- [REQUIREMENT]: Word for word, restate every record, though not the pictures.

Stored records

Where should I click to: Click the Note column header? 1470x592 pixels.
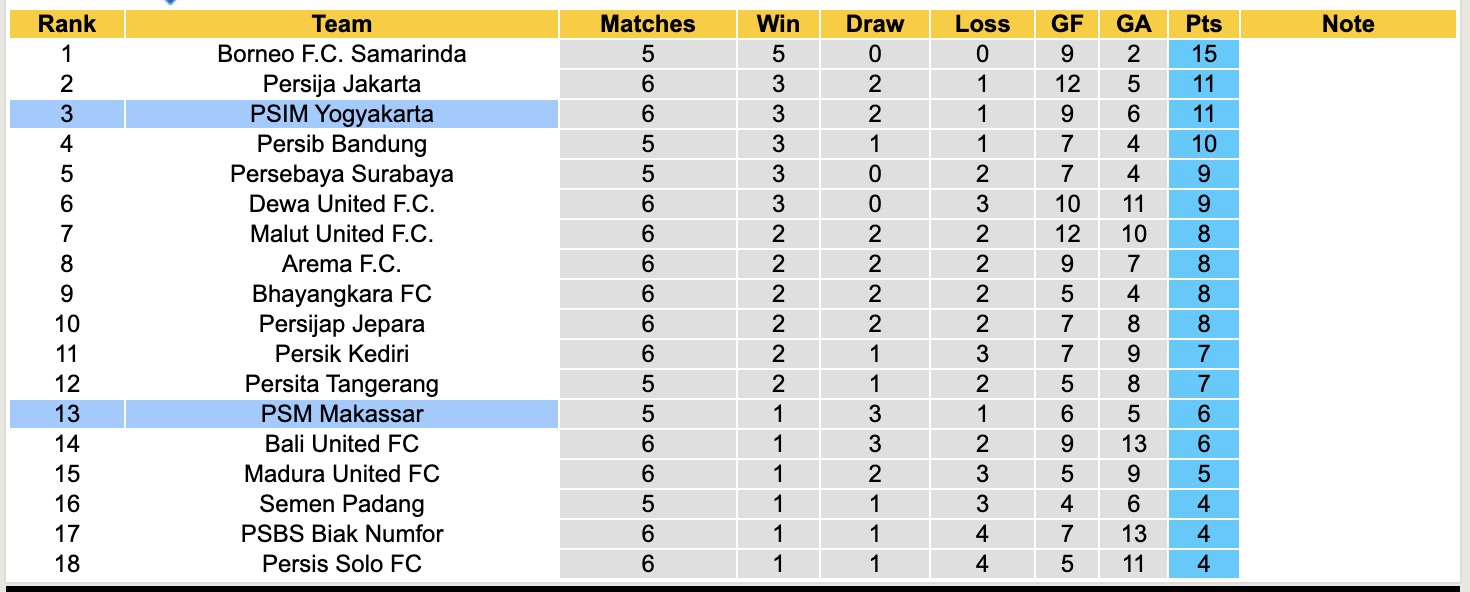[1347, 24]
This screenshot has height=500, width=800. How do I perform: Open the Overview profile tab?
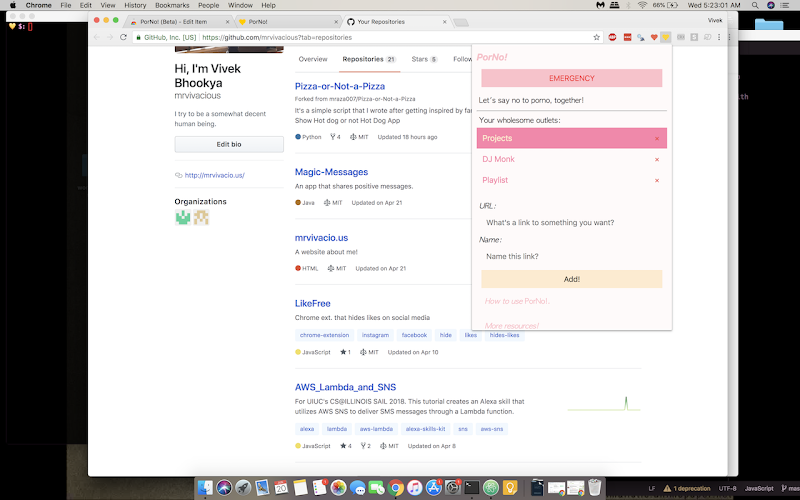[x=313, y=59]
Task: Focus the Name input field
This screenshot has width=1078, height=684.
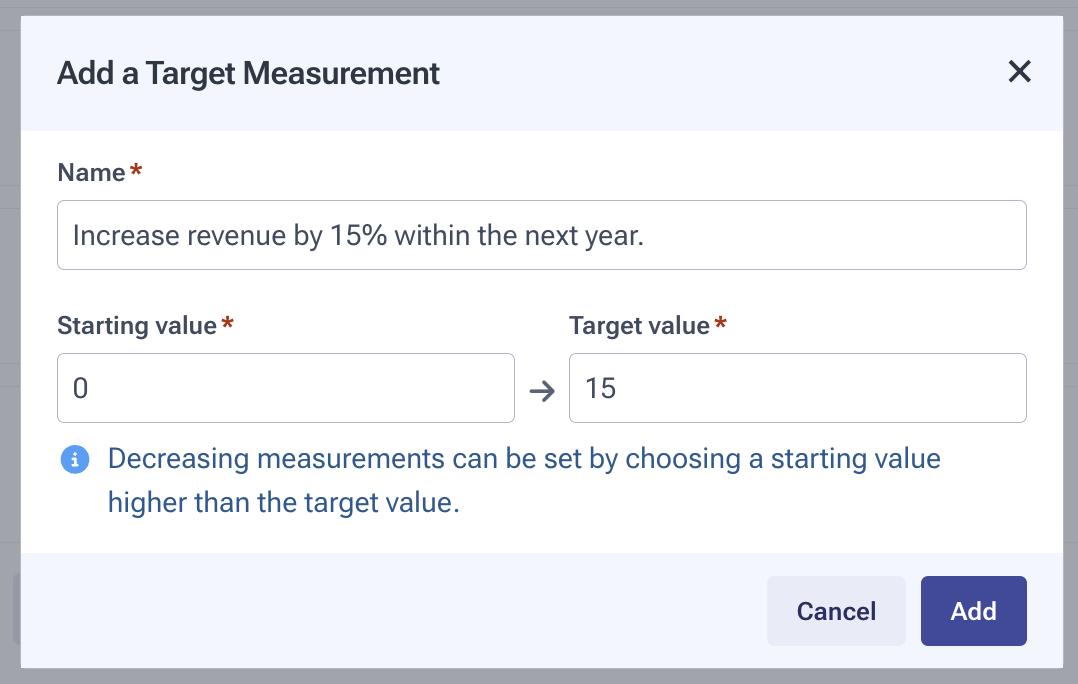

- [EXERCISE OUTPUT]:
Where should I click to: Click the Note column header? 1470x592 pixels.
[1347, 24]
This screenshot has height=500, width=800. How do I perform: Open the Overview profile tab?
[x=313, y=59]
Task: Focus the Name input field
This screenshot has width=1078, height=684.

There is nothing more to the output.